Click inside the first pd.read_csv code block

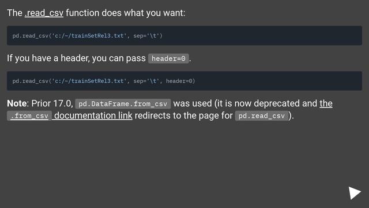pos(185,36)
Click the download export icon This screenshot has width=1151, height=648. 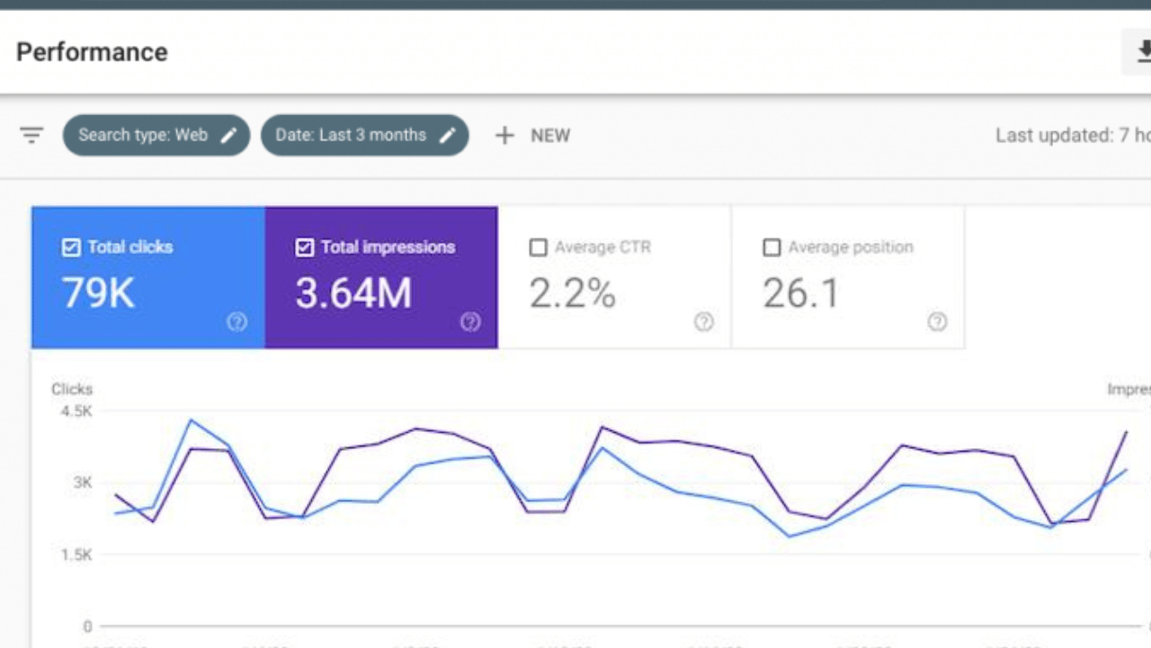click(x=1142, y=52)
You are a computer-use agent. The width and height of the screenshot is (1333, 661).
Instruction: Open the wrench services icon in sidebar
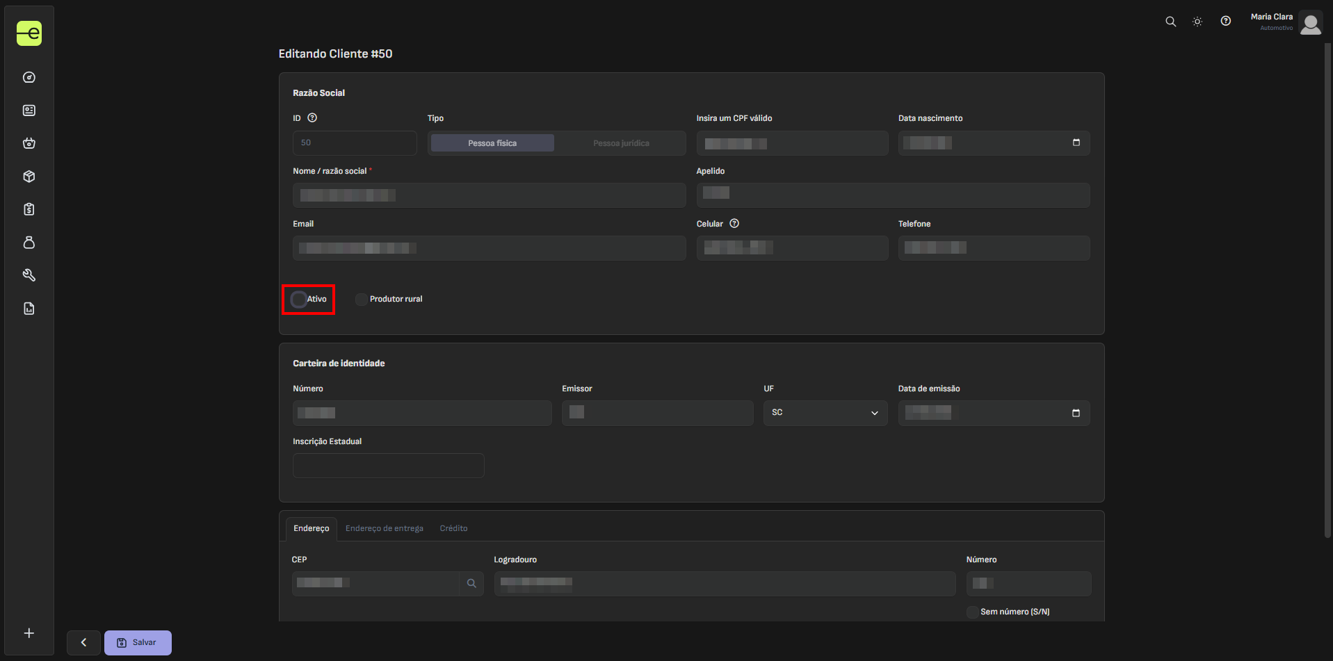click(29, 275)
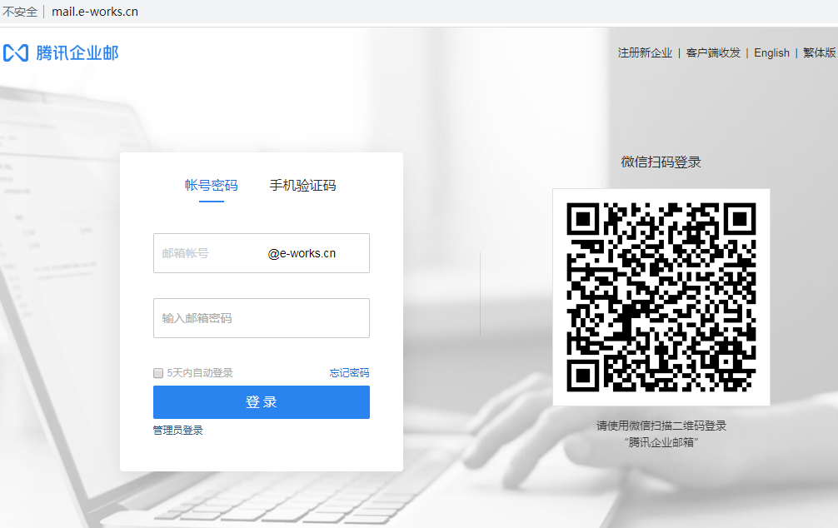
Task: Open the 注册新企业 registration link
Action: point(643,52)
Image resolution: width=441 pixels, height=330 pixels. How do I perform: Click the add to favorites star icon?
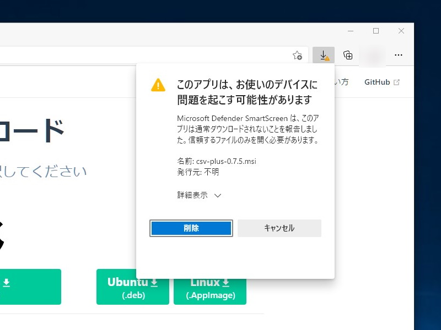pyautogui.click(x=298, y=55)
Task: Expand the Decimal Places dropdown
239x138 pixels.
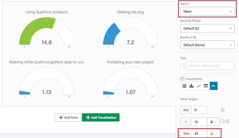Action: (x=207, y=28)
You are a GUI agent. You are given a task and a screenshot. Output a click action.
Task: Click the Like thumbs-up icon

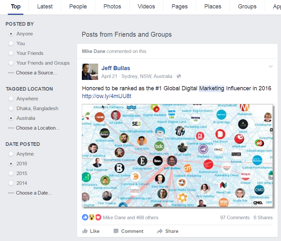pos(85,231)
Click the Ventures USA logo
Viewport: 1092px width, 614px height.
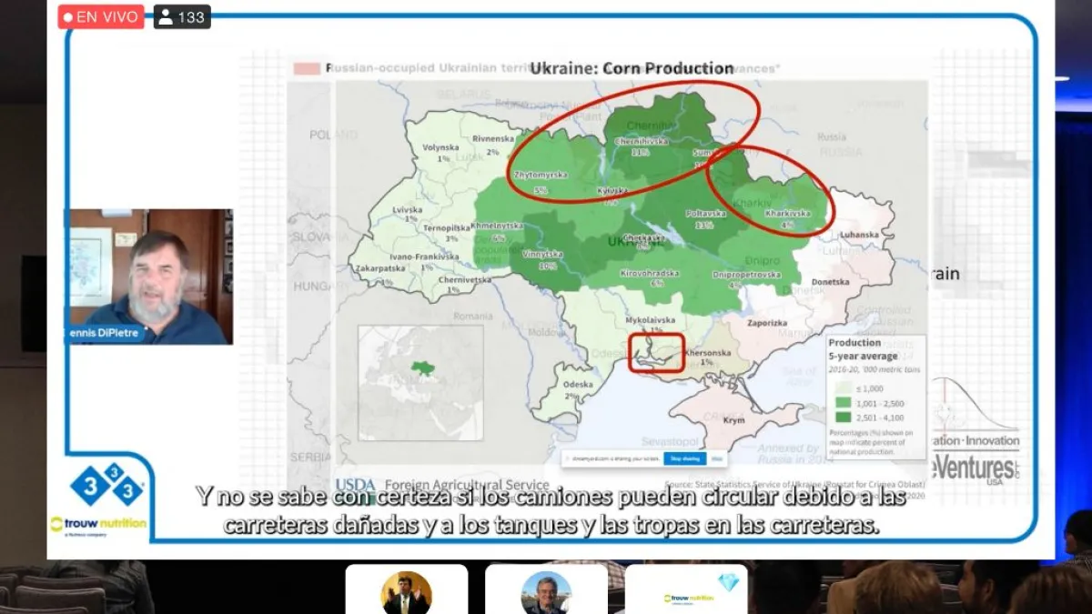(x=976, y=469)
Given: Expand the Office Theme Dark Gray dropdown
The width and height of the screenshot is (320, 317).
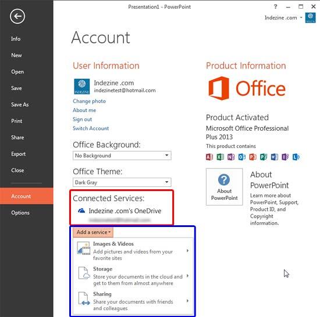Looking at the screenshot, I should point(122,182).
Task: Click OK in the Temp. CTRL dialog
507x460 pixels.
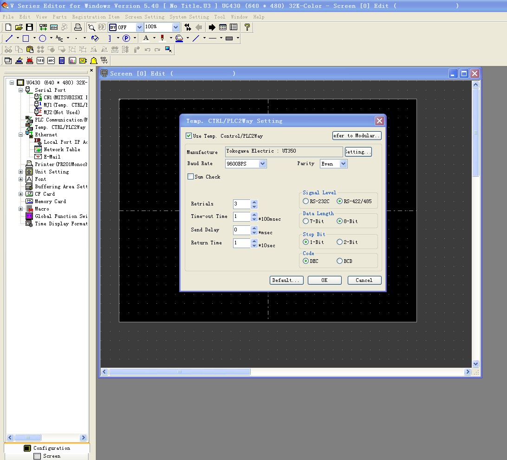Action: (324, 280)
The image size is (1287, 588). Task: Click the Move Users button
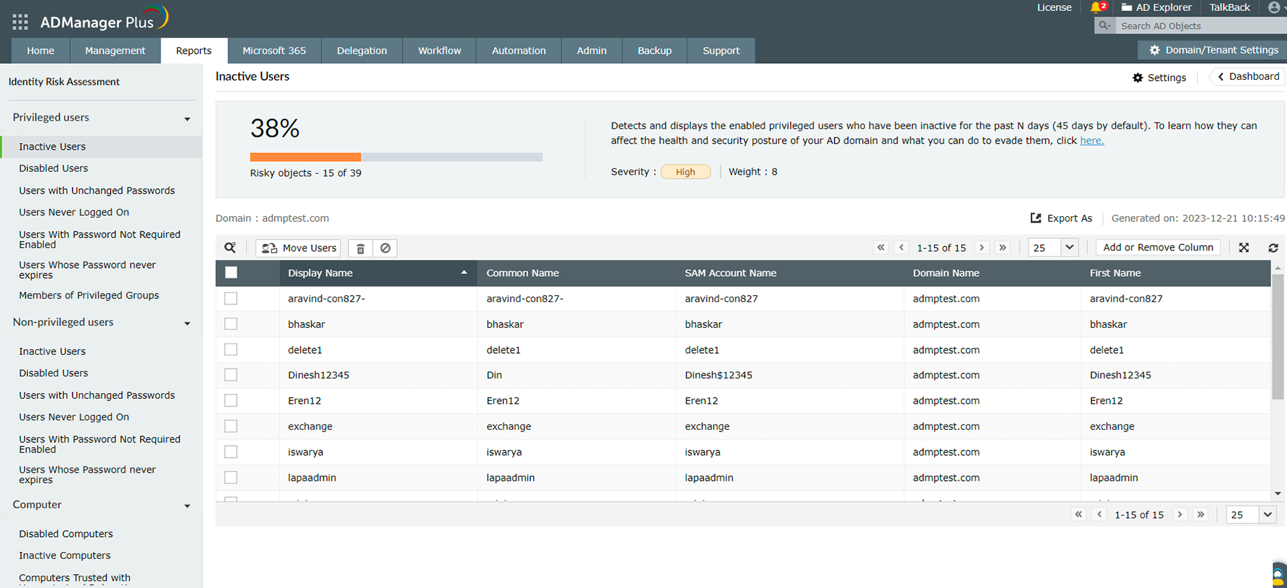299,248
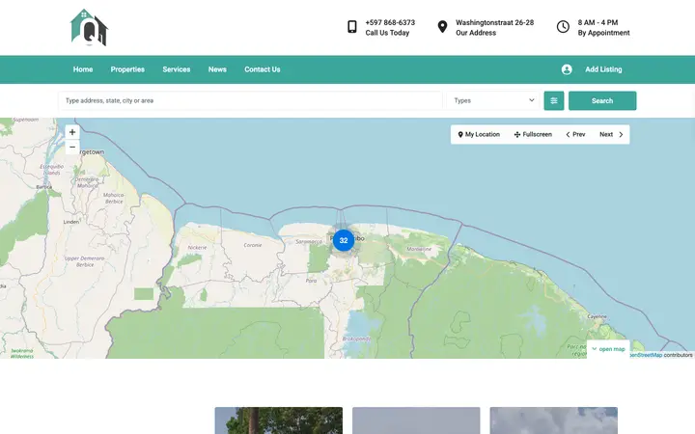
Task: Click the house logo icon
Action: click(x=89, y=27)

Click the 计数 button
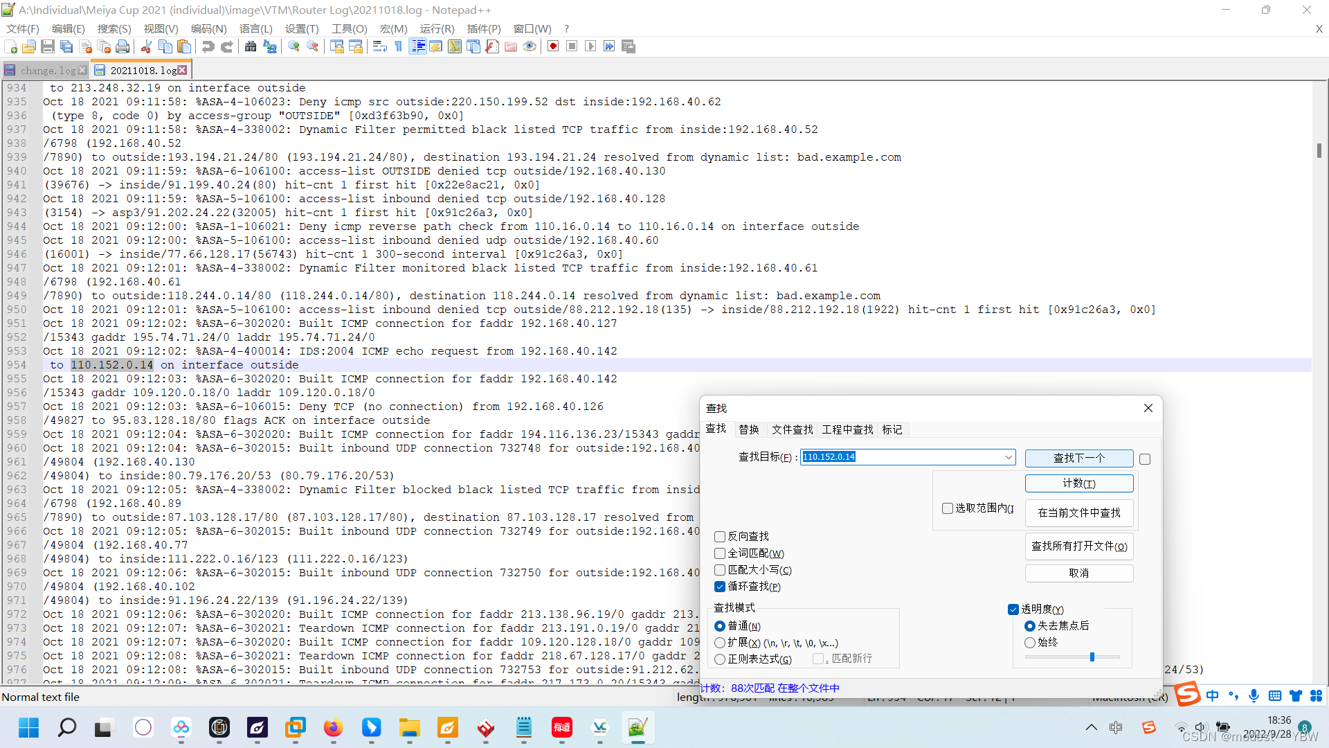click(x=1078, y=483)
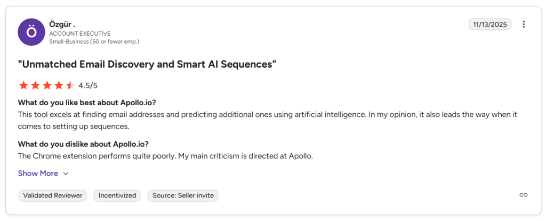Open the three-dot review options menu
The image size is (546, 221).
524,25
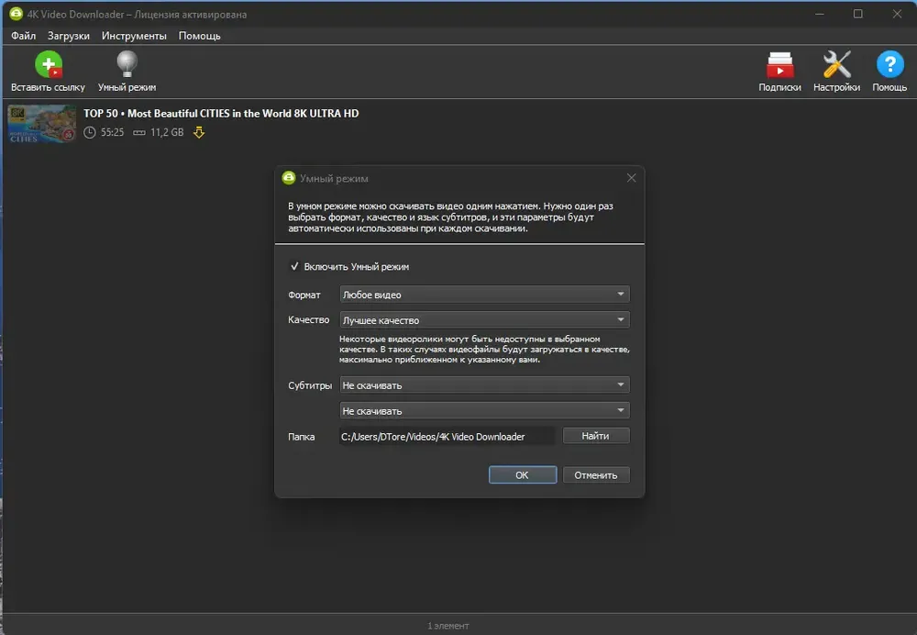Open the second Не скачивать dropdown
Viewport: 917px width, 635px height.
click(484, 411)
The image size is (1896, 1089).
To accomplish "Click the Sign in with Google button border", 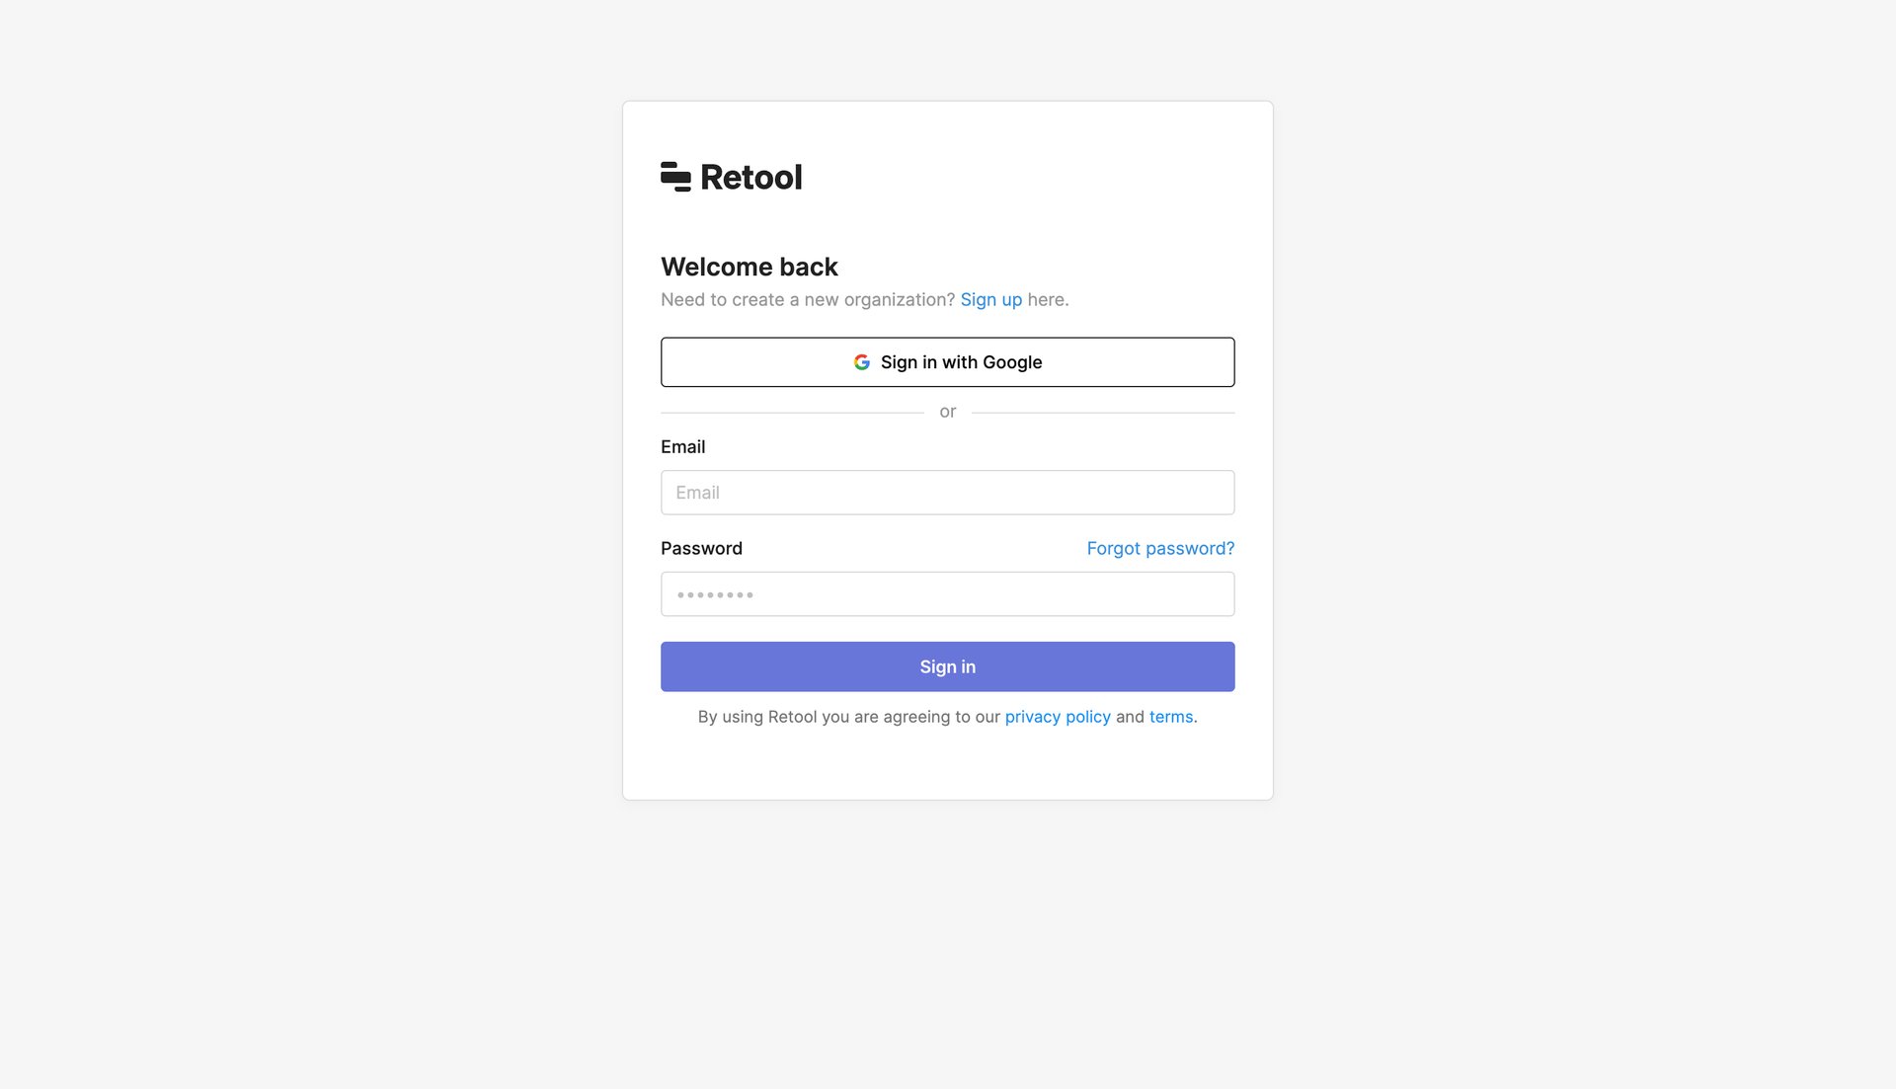I will 947,340.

::::::::

**Written exercise:** Copy the lines from the line with "You are a computer-use" to the line with "Action: (324, 280)", including both of those lines, reproducing them word for word. Omit the pictures from your copy.

**Written reply:**
You are a computer-use agent. The width and height of the screenshot is (1333, 661).
Instruction: Open the wrench services icon in sidebar
click(29, 275)
Task: Open the 注册新企业 registration link
Action: point(643,52)
Image resolution: width=441 pixels, height=330 pixels. How do I perform: Click the add to favorites star icon?
pyautogui.click(x=298, y=55)
Task: Expand the Decimal Places dropdown
239x138 pixels.
Action: (x=207, y=28)
You are a GUI agent. You are given a task and a screenshot. Output a click action.
Task: Click the Like thumbs-up icon

pos(85,231)
Click the Ventures USA logo
Viewport: 1092px width, 614px height.
(x=976, y=469)
Given: Expand the Office Theme Dark Gray dropdown
The width and height of the screenshot is (320, 317).
Looking at the screenshot, I should point(122,182).
Task: Click OK in the Temp. CTRL dialog
507x460 pixels.
Action: (324, 280)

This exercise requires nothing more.